The House bill would allow insurers to charge older people up to twice the amount they charge younger policy holders. The Senate bill would allow insurers to charge older people up to three times what they charge younger people.
Both bills would establish a new government insurance program to compete with private companies on proposed new state insurance exchanges.
The Senate bill would allow states to opt out of offering the federal health plan.
Both bills also provide for creation of nonprofit cooperatives to provide medical coverage to members.
Both the Senate and the House require most individuals to obtain health insurance.
The penalties on those who fail to get coverage are different. The House would impose a 2.5 percent penalty tax on income up to the average cost of an insurance policy.

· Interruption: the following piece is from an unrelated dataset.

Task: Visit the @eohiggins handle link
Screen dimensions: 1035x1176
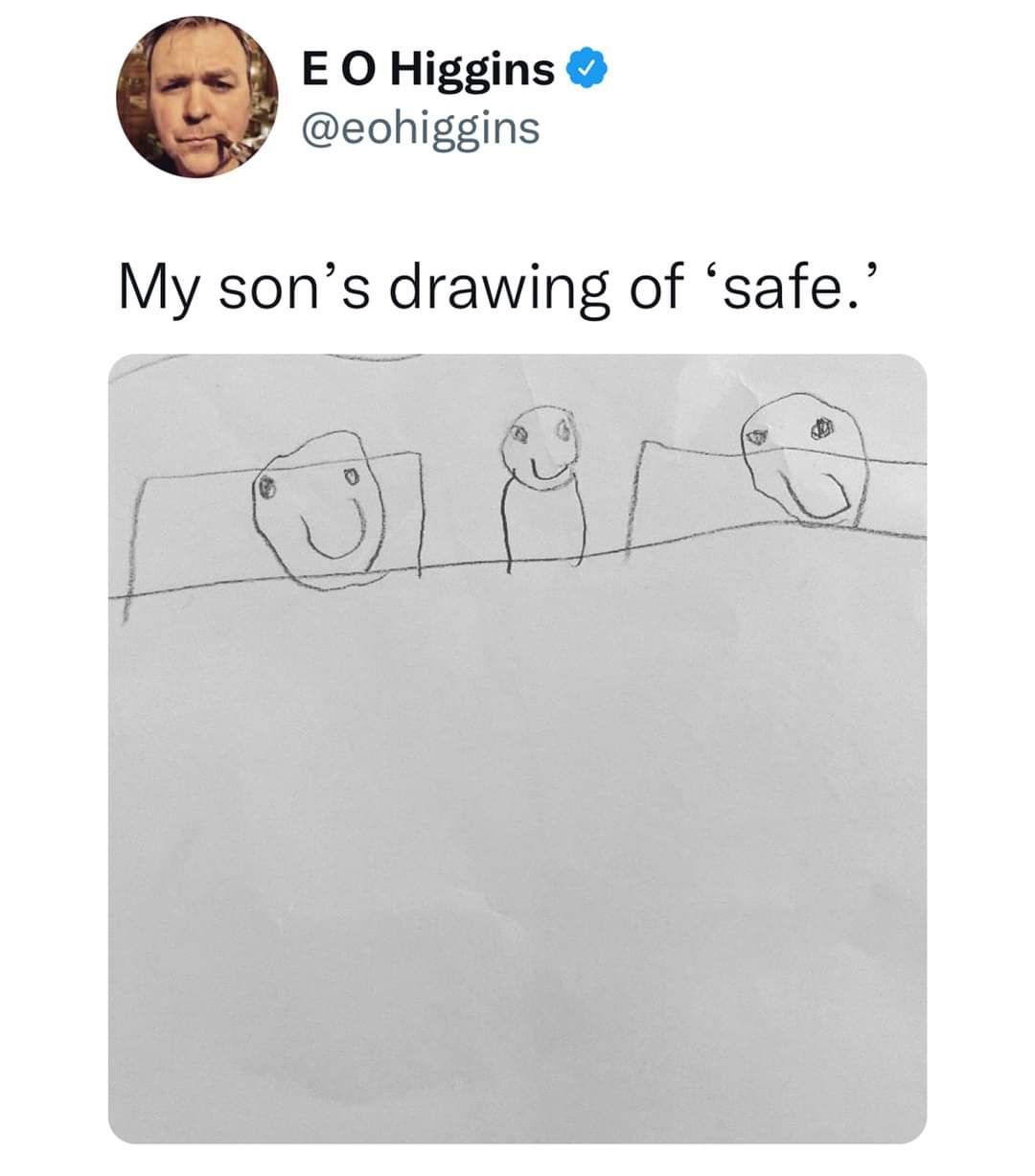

The Senate would phase in a maximum $750-per-adult annual penalty. A slightly higher penalty would be imposed for failure to obtain coverage for children.
The Senate bill allows those up to age 26 to stay on parents’ policies, while the House bill would allow dependent coverage up to age 27.
The House bill requires employers with payrolls above $750,000 to provide health insurance to workers. Those who fail to do so face a penalty of 8 percent of payroll. Employers with payrolls between $500,000 and $750,000 pay fines on a sliding scale of 2 percent, 4 percent and 6 percent of payroll.
The Senate bill has no employer mandate. But firms with more than 50 workers would have to pay a fine of $750 annually per worker if any of their employees obtain federally subsidized coverage on the exchange. Workers who have employer-sponsored plans with costs that are deemed unaffordable -- exceeding 9.8 of salary -- may drop that coverage and purchase federally subsidized insurance on the exchange. In those cases, the employer would have to pay a fine up to $3,000 per worker receiving the insurance subsidy.
Both the Senate and the House bills bar the use of federal funds to finance abortion.
The House bill contains tougher language that would require anyone seeking coverage for elective abortions to purchase separate insurance riders.
The biggest difference between the two bills is in how they are financed.
The House bill would impose a 5.4 percent surtax on individuals earning more than $500,000 a year and couples making more than $1 million. It also raises money by imposing a 2.5 percent excise tax on medical devices, by ending some tax breaks for multinational companies and by closing a biofuels tax loophole for paper companies.
The Senate bill includes a 40 percent excise tax on high- cost health insurance plans. It also raises payroll taxes for Medicare, the government health insurance plan for the elderly, to 1.95 percent from the current 1.45 percent for individuals earning $200,000 or more and for couples earning $250,000 or more. The Senate bill includes special fees on insurers, drug companies and medical device makers and it imposes a 5 percent tax on elective cosmetic surgery.